82 Anayasası ve başarısının sırrı
Gelelim mal-mülk sahibi '82 Anayasası’nın hikâyesine. Her şeyden önce, '61 Anayasası’nın aksine, içine doğduğu ortamın '82 Anayasası’nın yaşam süresini olumlu bir şekilde etkilediği belirtilebilir.
Getirdiği düzenlemelerin 80 sonrası “yeni dünya düzeni”nin gerekleriyle örtüştüğüne, kurduğu mekanizmaların ve öngördüğü devlet-millet anlayışının “yenilmiş asi gençliği” hizaya getirmeyi başardığına hiç şüphe yoktur. Yüksek Öğretim Kurulu'nun (YÖK) ve MGK’nn bu anayasayla kurulduğunu; anayasanın, yasama ve özellikle de yargı karşısında yürütme gücüne üstünlük tanıdığını da unutmamak gerekir.
Bunların hepsi, bir bütün olarak bakıldığında, '82 Anayasası’nın '61 Anayasası’na nazaran toplum ve bireyler üzerinde daha etkili olmayı nasıl başardığı sorusunun yanıtını verir: 82 Anayasası’yla amaçlanan zaten tam da buydu. Dolayısıyla, '82 Anayasası’nın, abisinin kaderinden büyük ölçüde ders çıkardığı, onun akıbetine uğramamak için elinden gelen her şeyi yaptığı ve bunda başarılı olduğu kabul edilebilir.

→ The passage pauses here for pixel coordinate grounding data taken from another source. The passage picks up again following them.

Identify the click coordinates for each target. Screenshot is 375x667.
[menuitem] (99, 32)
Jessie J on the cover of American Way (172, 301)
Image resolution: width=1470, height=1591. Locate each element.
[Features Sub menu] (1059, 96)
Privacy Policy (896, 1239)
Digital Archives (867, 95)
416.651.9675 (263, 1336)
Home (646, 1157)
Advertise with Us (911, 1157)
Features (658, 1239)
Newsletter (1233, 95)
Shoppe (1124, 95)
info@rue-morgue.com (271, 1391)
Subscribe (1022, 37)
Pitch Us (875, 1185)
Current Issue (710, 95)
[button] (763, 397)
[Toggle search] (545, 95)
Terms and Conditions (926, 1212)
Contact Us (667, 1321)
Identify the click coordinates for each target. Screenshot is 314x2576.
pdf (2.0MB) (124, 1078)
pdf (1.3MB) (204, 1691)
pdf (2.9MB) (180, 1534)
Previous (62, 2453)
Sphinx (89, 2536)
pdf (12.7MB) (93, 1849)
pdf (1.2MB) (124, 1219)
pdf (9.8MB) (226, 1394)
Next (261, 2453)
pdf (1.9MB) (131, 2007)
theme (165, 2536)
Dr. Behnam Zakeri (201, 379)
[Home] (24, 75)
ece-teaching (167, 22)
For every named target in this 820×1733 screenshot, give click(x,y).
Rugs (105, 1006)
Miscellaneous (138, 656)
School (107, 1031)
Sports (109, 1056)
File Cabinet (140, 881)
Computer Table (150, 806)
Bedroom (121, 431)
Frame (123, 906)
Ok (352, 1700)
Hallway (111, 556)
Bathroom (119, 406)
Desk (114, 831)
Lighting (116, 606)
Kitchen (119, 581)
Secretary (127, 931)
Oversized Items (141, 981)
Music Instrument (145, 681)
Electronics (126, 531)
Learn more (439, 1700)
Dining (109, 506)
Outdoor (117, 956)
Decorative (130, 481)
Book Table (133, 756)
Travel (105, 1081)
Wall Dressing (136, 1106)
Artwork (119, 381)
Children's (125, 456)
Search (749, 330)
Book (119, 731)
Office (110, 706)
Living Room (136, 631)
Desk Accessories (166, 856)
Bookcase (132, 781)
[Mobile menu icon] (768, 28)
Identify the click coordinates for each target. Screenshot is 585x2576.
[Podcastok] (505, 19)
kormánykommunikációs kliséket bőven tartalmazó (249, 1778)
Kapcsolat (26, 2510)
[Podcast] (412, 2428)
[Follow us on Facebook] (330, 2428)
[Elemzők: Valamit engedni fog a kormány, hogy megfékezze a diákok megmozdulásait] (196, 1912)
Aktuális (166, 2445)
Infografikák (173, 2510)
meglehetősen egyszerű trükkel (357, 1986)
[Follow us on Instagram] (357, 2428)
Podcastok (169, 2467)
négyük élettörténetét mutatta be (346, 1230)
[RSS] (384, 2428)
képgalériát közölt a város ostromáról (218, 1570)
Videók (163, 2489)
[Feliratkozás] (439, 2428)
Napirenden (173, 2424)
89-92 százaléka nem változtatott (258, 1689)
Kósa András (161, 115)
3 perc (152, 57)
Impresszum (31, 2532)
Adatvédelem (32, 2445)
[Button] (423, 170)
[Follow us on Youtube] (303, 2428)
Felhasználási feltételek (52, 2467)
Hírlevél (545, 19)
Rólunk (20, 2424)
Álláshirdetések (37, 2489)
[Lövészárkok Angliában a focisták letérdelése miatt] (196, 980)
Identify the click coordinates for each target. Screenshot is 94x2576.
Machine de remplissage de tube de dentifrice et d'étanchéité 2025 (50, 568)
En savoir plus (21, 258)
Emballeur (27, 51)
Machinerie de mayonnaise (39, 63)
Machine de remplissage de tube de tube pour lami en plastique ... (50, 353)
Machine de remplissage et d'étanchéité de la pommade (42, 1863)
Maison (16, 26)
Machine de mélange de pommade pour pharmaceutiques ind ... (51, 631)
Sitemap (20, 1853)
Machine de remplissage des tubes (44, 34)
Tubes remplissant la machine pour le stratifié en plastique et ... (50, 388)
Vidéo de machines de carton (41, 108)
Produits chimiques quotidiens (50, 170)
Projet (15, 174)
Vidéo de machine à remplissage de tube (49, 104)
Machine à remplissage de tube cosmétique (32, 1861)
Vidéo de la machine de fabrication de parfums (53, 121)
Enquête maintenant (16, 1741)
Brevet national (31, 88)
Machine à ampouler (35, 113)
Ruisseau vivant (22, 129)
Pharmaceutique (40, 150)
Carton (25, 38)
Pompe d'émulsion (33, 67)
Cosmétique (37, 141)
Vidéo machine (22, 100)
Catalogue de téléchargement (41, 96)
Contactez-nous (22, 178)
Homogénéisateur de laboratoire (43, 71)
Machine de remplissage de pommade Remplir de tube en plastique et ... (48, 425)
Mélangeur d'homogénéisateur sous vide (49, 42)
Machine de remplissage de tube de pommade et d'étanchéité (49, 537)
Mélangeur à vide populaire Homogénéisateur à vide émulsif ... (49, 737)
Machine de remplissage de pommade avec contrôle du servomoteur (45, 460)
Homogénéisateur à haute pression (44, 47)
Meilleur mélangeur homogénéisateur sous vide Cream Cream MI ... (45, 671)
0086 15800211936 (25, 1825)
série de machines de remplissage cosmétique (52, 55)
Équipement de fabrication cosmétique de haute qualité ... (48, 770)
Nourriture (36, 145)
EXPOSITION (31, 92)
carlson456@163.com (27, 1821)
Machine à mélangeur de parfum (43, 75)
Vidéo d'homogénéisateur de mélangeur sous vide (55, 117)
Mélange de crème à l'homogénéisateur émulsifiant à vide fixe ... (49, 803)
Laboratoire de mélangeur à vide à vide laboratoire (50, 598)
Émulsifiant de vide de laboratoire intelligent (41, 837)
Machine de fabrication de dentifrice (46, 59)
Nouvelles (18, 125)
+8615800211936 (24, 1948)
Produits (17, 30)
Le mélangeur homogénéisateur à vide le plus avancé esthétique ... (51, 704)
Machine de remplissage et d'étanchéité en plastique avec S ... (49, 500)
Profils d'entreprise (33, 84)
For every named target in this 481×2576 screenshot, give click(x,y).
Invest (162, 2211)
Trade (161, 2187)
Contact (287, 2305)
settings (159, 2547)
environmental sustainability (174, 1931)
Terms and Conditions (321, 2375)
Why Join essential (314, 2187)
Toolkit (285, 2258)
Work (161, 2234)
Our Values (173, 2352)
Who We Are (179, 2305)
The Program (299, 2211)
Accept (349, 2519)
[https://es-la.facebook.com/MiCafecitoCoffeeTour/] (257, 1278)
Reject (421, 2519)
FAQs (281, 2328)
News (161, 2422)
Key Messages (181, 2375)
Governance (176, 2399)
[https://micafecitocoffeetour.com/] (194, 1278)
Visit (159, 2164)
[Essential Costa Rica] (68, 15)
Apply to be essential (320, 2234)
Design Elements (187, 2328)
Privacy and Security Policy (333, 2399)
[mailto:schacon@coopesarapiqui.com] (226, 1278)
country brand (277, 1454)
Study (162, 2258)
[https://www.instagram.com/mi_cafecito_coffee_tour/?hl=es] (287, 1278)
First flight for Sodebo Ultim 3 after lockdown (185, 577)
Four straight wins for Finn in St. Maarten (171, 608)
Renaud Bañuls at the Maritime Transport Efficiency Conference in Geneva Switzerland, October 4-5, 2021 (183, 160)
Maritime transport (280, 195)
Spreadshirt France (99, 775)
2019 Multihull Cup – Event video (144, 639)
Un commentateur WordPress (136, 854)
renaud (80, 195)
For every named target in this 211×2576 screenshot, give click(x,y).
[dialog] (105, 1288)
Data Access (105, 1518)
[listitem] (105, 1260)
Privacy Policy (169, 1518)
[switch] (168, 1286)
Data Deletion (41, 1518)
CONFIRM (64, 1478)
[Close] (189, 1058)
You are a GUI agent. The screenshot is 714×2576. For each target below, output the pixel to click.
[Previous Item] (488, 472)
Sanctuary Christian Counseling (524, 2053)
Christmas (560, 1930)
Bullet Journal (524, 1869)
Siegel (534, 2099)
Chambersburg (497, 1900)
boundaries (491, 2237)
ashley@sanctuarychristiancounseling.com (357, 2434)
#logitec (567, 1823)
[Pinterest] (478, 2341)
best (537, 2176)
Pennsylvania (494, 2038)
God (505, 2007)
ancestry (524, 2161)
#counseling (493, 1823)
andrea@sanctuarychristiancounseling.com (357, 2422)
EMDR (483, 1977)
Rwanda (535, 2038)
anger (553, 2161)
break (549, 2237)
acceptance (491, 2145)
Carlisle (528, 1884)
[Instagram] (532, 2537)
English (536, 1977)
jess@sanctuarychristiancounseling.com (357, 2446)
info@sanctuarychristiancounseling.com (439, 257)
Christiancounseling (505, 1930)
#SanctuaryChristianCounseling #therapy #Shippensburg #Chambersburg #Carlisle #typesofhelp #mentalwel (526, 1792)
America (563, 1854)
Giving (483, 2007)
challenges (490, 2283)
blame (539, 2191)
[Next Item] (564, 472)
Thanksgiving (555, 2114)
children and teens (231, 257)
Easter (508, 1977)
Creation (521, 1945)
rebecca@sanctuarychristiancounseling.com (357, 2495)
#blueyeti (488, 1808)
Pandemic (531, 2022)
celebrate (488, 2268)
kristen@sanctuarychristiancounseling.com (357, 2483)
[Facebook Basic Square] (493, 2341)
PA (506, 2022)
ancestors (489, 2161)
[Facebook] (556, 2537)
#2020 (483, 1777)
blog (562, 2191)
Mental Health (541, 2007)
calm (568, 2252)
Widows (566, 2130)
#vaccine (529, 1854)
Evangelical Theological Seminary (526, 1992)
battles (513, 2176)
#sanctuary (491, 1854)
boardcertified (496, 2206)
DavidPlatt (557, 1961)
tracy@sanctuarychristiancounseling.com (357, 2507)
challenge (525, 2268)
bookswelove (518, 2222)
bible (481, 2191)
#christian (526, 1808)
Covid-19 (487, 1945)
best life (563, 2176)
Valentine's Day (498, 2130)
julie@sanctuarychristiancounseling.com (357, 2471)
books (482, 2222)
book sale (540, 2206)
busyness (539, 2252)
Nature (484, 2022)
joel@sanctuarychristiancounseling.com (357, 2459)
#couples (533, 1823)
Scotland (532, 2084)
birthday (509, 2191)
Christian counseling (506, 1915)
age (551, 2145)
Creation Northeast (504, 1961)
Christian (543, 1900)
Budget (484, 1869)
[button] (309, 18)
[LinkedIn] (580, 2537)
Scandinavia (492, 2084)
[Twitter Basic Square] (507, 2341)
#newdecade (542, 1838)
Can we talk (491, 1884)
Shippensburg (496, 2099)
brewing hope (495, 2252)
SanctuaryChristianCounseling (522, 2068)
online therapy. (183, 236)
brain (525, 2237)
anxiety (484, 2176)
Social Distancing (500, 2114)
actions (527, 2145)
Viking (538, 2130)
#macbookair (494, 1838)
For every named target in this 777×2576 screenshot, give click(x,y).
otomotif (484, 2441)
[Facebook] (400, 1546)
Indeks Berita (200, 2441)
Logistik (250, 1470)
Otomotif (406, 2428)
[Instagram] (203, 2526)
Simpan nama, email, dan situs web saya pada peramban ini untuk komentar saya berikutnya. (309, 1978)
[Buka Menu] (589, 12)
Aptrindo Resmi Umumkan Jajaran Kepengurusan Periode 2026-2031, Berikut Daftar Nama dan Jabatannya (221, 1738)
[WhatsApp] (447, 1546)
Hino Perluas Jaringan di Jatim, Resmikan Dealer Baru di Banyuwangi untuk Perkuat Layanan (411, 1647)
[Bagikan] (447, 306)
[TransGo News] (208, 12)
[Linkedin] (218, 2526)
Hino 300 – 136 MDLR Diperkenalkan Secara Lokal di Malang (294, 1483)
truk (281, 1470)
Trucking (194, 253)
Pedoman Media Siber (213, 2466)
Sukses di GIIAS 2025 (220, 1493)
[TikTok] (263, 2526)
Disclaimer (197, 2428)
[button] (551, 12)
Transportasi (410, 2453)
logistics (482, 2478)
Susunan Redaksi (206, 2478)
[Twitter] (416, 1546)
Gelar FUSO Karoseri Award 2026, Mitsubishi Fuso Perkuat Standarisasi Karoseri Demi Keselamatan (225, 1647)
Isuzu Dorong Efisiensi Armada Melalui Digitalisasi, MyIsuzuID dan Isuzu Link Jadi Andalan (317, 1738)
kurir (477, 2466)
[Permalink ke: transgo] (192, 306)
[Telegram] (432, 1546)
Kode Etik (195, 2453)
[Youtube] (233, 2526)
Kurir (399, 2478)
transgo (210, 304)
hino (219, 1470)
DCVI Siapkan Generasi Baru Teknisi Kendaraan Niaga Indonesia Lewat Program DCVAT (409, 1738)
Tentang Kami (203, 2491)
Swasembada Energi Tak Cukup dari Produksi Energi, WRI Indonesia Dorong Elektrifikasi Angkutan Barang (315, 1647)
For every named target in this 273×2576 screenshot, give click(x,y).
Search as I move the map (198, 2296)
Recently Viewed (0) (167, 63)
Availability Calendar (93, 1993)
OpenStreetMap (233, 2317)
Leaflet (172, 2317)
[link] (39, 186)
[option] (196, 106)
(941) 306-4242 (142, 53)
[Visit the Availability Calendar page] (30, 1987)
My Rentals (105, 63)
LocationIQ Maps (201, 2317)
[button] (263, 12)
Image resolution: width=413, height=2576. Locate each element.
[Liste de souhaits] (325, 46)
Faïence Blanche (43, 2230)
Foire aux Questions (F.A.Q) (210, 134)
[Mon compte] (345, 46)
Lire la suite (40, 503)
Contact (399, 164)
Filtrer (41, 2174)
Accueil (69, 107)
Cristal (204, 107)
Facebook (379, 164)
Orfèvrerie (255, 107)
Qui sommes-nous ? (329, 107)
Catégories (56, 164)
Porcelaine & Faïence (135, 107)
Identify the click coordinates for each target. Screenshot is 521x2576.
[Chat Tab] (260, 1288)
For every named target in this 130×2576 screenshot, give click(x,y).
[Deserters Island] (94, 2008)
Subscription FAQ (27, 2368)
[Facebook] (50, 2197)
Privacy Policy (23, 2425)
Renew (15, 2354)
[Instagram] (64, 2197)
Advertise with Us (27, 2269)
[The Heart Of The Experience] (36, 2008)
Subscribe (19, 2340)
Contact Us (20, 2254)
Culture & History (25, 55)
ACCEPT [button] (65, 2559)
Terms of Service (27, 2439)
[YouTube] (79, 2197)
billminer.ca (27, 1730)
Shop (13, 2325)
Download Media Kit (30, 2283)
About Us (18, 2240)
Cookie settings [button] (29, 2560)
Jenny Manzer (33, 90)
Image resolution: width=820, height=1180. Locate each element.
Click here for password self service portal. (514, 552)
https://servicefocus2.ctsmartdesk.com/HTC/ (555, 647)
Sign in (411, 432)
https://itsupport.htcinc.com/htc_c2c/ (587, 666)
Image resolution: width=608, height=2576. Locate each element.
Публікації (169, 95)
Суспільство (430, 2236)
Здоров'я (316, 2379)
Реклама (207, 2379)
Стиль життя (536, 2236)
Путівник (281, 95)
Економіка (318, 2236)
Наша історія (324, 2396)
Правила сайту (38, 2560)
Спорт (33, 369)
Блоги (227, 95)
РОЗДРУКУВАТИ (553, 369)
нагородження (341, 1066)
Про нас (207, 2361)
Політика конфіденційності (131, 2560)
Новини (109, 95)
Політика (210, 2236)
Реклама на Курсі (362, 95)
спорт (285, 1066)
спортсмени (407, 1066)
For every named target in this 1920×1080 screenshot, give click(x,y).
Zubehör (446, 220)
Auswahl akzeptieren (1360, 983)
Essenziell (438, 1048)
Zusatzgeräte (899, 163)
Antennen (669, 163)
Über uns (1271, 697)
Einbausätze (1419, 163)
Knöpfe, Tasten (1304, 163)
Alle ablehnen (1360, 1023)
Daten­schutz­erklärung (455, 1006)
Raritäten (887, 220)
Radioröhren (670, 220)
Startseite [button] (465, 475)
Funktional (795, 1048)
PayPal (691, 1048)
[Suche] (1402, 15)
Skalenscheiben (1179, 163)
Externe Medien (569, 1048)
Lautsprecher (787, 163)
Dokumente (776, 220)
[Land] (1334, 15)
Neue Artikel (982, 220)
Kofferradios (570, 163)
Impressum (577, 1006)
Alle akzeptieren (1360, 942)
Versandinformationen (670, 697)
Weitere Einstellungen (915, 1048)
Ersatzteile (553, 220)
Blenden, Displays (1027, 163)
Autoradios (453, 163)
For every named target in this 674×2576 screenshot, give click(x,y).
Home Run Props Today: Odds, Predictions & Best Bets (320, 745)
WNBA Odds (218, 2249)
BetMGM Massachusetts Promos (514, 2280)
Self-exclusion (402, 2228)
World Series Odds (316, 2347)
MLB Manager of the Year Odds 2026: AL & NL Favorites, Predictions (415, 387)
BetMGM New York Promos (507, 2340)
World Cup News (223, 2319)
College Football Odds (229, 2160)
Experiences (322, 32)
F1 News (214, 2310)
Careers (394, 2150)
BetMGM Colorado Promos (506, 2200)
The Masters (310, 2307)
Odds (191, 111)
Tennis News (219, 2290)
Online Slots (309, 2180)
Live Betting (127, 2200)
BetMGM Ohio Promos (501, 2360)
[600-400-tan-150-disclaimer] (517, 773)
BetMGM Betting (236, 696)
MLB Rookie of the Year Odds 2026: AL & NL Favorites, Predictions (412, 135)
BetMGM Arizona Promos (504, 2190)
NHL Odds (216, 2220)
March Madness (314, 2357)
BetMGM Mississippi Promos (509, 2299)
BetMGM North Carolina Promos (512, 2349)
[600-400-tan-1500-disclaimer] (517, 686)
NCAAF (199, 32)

Bitmeyen bir roman: Babalar ve oğullar
Sonuç itibariyle, yeni anayasa tartışmalarının her zaman var olduğu Türkiye’de anayasal hikâyenin bu haliyle henüz sonlanmadığı iddia edilebilir. Artık bir romana dönüşen bu hikâye, yaşanan çelişkilerle ve mücadelelerle aslında “Babalar ve Oğullar”ı fazlasıyla andırmaktadır.
Buradaki temel mesele ise, yukarıda ortaya konulduğu gibi, kurucuların kimler olacağı ve ortaya çıkan metnin nasıl bir karakter taşıyacağı meselesidir.(ECG/EÜ)
* Ertuğrul Cenk Gürcan, Ankara Üniversitesi, Siyasal Bilgiler Fakültesi, Anayasa Hukuku Bilim Dalı.
(1) Sabuncu, Yavuz (2007), Anayasaya Giriş, İmaj Yay. s. 5.